What to work on - In the data below, begin at the line with "This screenshot has width=785, height=592." and stop after the line with "Viewport: 725px width, 1568px height."; output those lines exactly and no pictures.

Extracted data -

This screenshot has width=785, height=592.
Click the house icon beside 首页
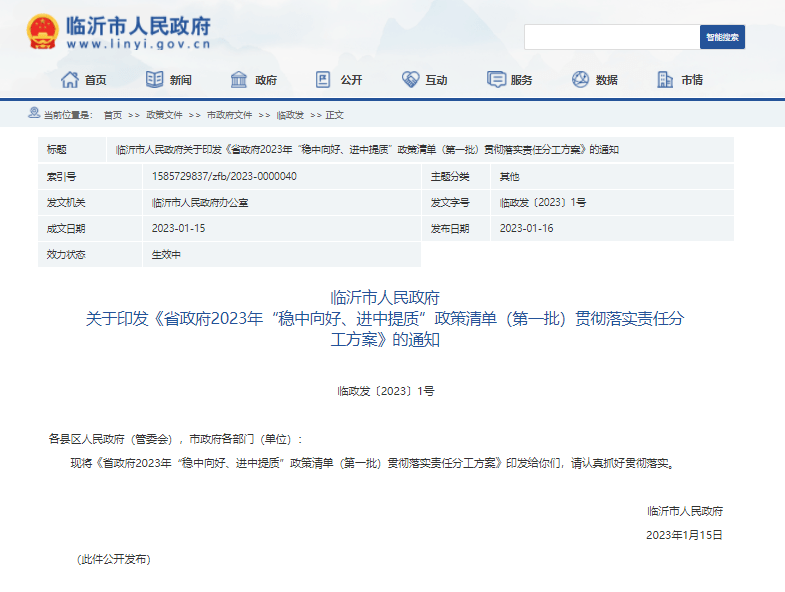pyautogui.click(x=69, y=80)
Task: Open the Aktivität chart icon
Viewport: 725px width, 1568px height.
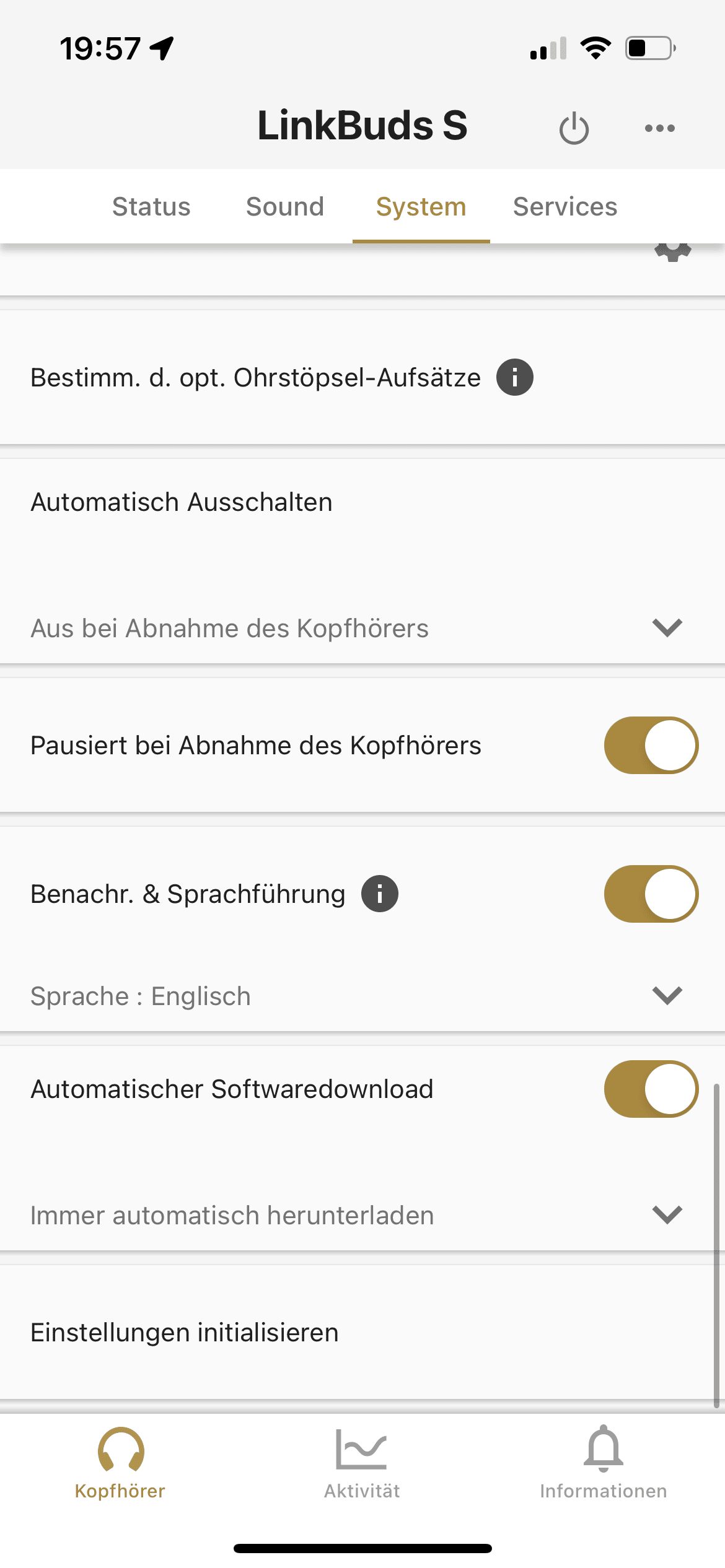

--

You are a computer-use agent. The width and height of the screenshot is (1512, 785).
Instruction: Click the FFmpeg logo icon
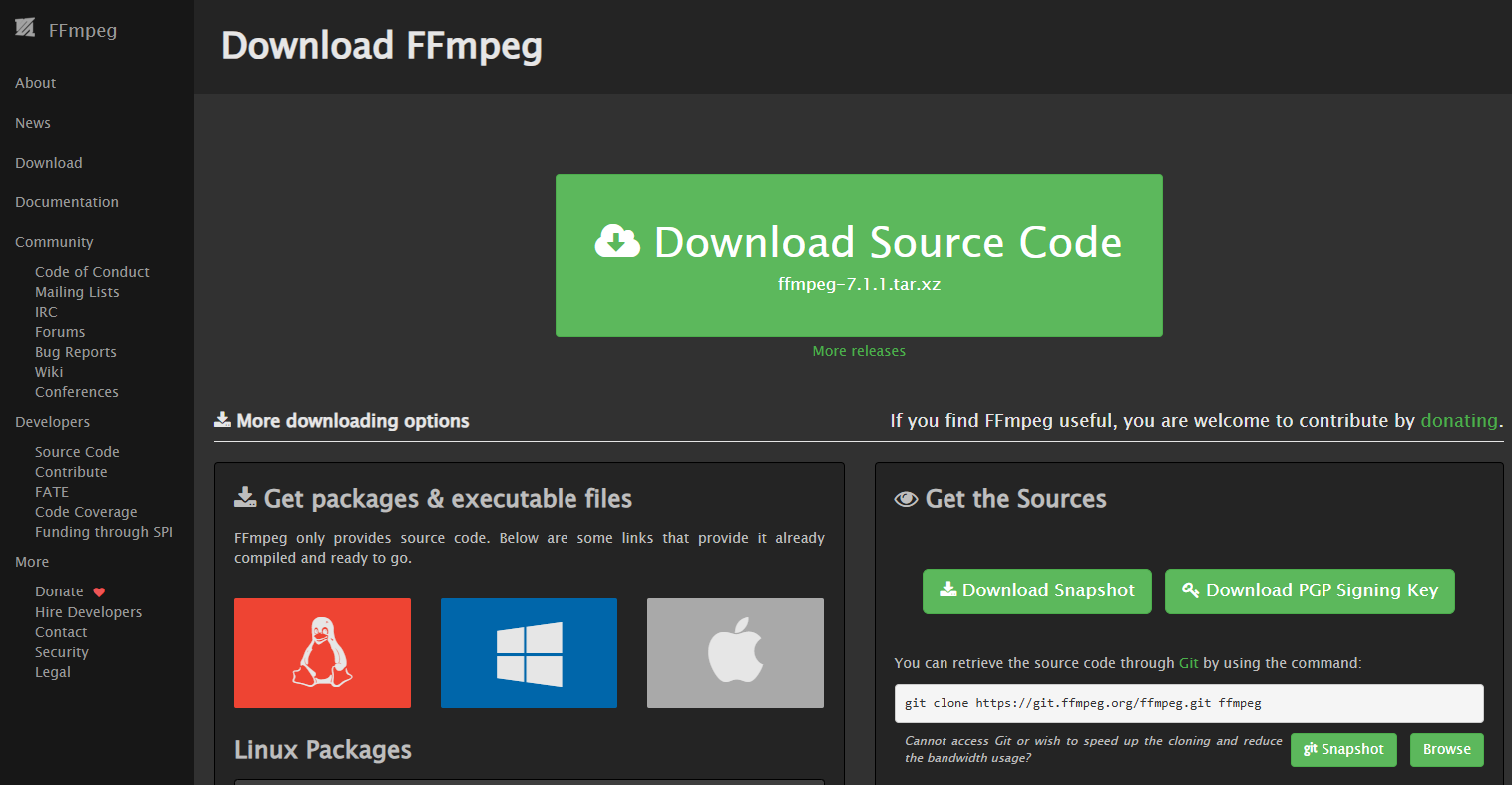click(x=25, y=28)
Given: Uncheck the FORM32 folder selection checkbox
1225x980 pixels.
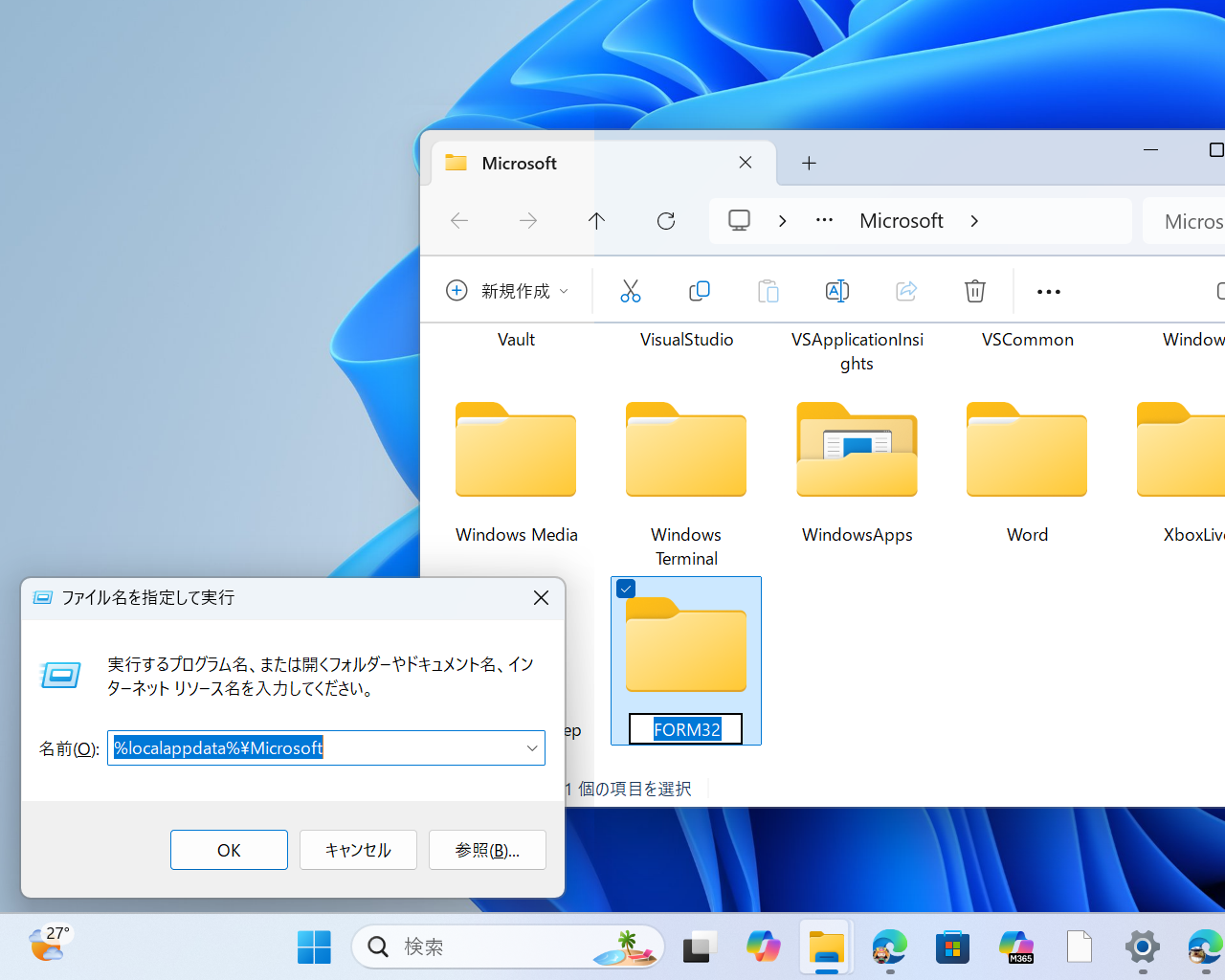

Worked solution -
This screenshot has width=785, height=592.
Click the house icon beside 首页
pyautogui.click(x=69, y=80)
Task: Open the Aktivität chart icon
Viewport: 725px width, 1568px height.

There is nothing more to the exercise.